Only the lines from the one containing "Instruction: Click the current" through the last line of the data are to be written out, exactly and in full.

[Items from a data source]
....................

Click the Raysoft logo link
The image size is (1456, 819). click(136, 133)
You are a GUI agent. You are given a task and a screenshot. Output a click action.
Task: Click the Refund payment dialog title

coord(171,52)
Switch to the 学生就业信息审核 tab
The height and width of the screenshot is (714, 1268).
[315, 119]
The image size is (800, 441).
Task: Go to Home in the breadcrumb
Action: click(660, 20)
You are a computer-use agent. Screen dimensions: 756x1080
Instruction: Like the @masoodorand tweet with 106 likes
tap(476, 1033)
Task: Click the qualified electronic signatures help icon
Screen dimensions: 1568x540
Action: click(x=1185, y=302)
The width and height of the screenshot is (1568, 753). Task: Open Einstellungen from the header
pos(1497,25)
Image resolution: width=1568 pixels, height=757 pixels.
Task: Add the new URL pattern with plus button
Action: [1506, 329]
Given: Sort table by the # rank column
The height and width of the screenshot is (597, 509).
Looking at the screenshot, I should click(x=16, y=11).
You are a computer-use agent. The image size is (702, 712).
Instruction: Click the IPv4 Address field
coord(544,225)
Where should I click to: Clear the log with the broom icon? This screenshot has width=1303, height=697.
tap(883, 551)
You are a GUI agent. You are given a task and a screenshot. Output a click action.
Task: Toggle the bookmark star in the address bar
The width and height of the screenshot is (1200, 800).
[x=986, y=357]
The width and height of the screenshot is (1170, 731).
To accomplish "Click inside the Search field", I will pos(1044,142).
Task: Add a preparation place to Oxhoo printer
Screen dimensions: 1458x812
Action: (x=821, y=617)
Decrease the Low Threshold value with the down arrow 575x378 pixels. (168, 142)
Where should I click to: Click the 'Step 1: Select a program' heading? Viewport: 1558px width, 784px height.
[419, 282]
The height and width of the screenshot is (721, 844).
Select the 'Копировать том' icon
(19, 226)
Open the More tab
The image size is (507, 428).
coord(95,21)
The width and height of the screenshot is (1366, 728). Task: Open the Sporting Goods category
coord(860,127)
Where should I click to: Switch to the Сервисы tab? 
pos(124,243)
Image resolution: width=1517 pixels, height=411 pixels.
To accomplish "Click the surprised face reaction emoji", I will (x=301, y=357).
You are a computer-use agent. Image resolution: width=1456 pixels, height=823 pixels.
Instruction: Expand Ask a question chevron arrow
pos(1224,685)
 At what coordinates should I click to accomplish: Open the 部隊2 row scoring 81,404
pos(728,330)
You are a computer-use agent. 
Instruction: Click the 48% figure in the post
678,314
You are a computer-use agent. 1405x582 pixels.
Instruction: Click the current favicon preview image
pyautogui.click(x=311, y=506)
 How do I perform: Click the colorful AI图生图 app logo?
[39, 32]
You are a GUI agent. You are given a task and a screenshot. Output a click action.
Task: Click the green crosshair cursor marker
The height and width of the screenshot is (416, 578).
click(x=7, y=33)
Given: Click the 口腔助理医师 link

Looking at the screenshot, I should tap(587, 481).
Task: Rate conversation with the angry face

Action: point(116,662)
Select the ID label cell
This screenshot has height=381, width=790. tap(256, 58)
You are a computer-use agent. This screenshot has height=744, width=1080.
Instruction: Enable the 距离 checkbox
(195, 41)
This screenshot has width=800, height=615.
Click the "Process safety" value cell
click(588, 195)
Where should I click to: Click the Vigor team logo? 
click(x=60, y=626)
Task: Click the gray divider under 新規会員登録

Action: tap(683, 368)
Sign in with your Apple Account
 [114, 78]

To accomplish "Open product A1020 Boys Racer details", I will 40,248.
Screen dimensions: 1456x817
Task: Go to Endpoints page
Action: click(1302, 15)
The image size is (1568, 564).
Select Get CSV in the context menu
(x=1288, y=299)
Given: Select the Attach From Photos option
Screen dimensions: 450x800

....................

Reply to the task
Instruction: Click the current favicon preview image
pyautogui.click(x=311, y=506)
 How do I perform: Click the colorful AI图生图 app logo?
[39, 32]
You are a GUI agent. You are given a task and a screenshot. Output a click action.
Task: Click the green crosshair cursor marker
The height and width of the screenshot is (416, 578).
click(x=7, y=33)
Given: Click the 口腔助理医师 link

Looking at the screenshot, I should tap(587, 481).
Task: Rate conversation with the angry face

Action: point(116,662)
Select the ID label cell
This screenshot has height=381, width=790. tap(256, 58)
You are a computer-use agent. This screenshot has height=744, width=1080.
Instruction: Enable the 距离 checkbox
(195, 41)
This screenshot has width=800, height=615.
Click the "Process safety" value cell
click(588, 195)
Where should I click to: Click the Vigor team logo? 
click(x=60, y=626)
Task: Click the gray divider under 新規会員登録

Action: tap(683, 368)
Sign in with your Apple Account
 [114, 78]

To accomplish "Open product A1020 Boys Racer details", I will 40,248.
Screen dimensions: 1456x817
Task: Go to Endpoints page
Action: click(1302, 15)
The image size is (1568, 564).
Select Get CSV in the context menu
(x=1288, y=299)
Given: Select the Attach From Photos option
Screen dimensions: 450x800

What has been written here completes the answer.